TRY IT: Nothing outside the range is to be copied. From the entries below, reproduce exactly the lines starting at the one with "Comment peindre les" and ending at the one with "[Fale conosco pelo WhatsApp Loja Desdobra]", without pictures.

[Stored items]

——————

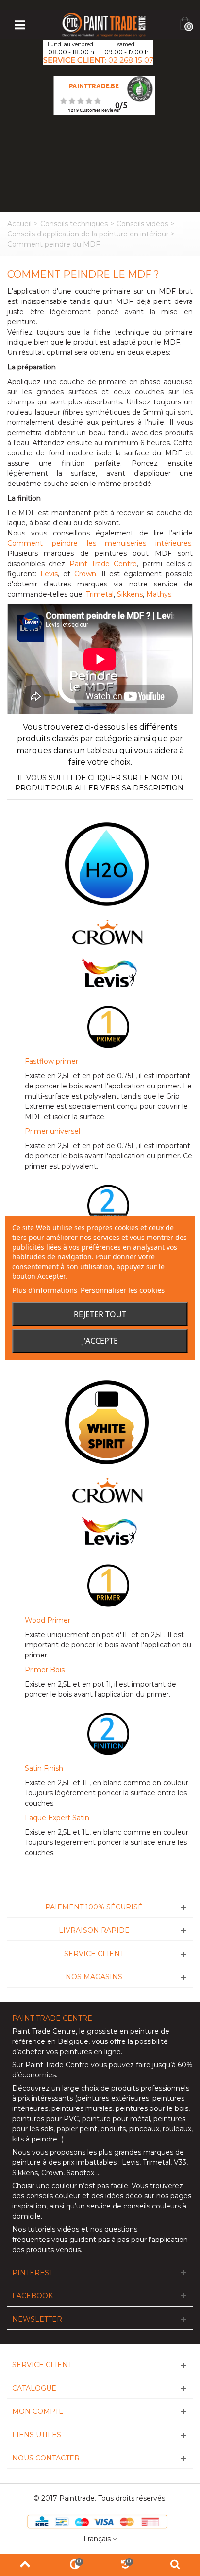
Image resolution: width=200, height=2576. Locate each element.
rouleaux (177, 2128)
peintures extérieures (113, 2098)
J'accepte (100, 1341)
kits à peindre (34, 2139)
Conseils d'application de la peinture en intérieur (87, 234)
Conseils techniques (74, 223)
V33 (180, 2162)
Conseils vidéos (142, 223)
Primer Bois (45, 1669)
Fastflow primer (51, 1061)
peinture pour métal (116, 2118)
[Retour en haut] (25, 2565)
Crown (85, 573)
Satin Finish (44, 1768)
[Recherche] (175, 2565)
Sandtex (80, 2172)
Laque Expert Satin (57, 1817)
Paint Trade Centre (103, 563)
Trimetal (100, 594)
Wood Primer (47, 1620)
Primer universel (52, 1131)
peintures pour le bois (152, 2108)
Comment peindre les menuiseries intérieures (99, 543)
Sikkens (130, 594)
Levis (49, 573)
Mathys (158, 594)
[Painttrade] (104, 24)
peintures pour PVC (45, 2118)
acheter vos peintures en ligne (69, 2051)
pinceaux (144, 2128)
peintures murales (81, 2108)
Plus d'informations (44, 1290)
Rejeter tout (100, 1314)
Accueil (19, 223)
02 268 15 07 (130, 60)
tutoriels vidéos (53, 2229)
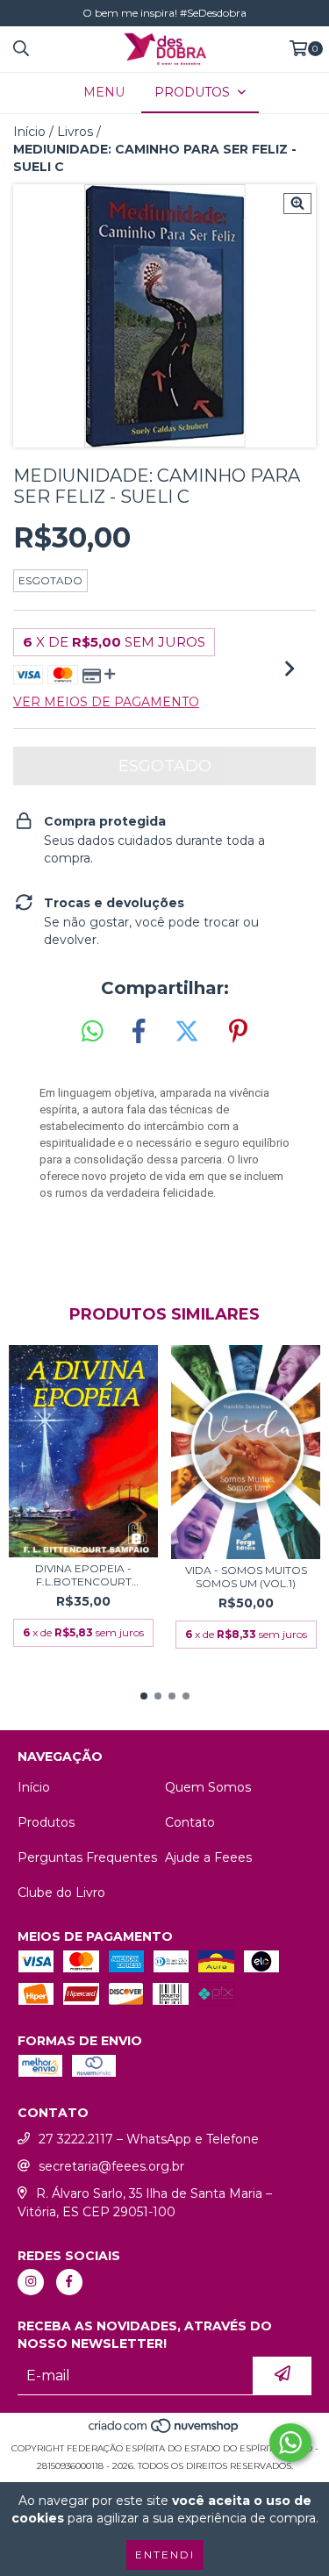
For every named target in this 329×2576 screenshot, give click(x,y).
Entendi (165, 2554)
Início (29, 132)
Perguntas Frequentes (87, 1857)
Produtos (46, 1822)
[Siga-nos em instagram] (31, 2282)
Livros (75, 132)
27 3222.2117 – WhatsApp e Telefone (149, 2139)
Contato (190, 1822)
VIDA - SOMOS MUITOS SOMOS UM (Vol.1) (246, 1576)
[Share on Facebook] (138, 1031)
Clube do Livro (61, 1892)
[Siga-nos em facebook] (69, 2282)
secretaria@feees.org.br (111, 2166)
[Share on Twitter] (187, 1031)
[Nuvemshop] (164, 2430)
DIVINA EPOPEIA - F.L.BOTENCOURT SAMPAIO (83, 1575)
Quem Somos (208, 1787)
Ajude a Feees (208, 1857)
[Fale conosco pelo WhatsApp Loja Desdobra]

——————

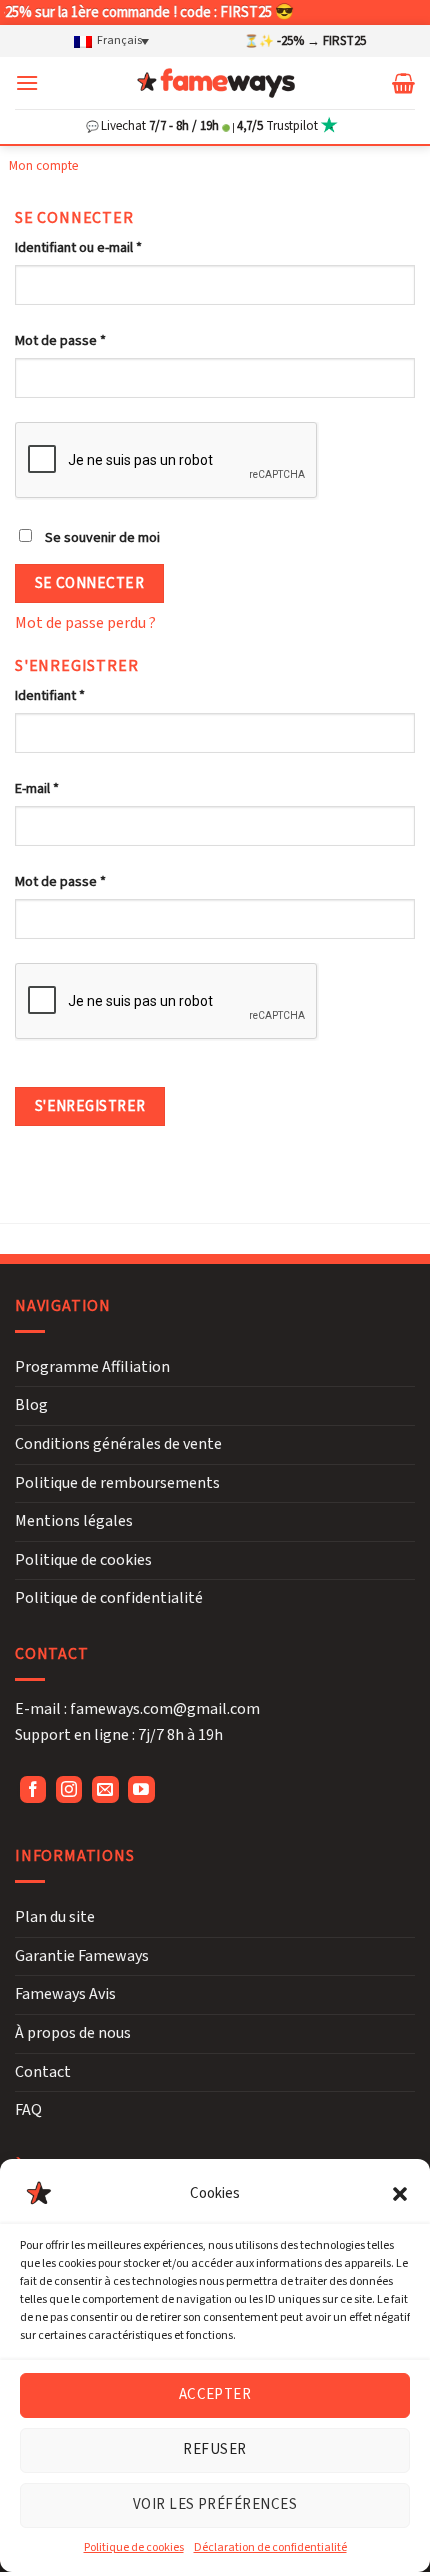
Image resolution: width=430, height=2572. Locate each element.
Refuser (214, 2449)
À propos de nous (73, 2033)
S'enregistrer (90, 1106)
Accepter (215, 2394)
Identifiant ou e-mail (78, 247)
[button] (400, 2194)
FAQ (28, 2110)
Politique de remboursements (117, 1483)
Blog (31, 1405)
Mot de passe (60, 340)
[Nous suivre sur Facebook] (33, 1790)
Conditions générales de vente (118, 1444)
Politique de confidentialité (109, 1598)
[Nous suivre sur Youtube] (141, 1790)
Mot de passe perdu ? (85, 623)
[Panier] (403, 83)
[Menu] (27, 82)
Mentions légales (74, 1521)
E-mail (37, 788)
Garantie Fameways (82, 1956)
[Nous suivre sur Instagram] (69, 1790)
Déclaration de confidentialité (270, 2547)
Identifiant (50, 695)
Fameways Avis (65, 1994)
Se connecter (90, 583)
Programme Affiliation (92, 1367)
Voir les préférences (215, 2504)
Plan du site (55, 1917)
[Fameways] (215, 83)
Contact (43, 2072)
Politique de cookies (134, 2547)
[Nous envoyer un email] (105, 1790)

——————

RESPONSE FOR THIS EXERCISE:
Comment peindre les menuiseries intérieures (99, 543)
Sikkens (130, 594)
Levis (49, 573)
Mathys (158, 594)
[Painttrade] (104, 24)
peintures pour PVC (45, 2118)
acheter vos peintures en ligne (69, 2051)
pinceaux (144, 2128)
peintures murales (81, 2108)
Plus d'informations (44, 1290)
Rejeter tout (100, 1314)
Accueil (19, 223)
02 268 15 07 (130, 60)
tutoriels vidéos (53, 2229)
For every named target in this 329×2576 screenshot, give click(x,y).
Entendi (165, 2554)
Início (29, 132)
Perguntas Frequentes (87, 1857)
Produtos (46, 1822)
[Siga-nos em instagram] (31, 2282)
Livros (75, 132)
27 3222.2117 – WhatsApp e Telefone (149, 2139)
Contato (190, 1822)
VIDA - SOMOS MUITOS SOMOS UM (Vol.1) (246, 1576)
[Share on Facebook] (138, 1031)
Clube do Livro (61, 1892)
[Siga-nos em facebook] (69, 2282)
secretaria@feees.org.br (111, 2166)
[Share on Twitter] (187, 1031)
[Nuvemshop] (164, 2430)
DIVINA EPOPEIA - F.L.BOTENCOURT SAMPAIO (83, 1575)
Quem Somos (208, 1787)
Ajude a Feees (208, 1857)
[Fale conosco pelo WhatsApp Loja Desdobra]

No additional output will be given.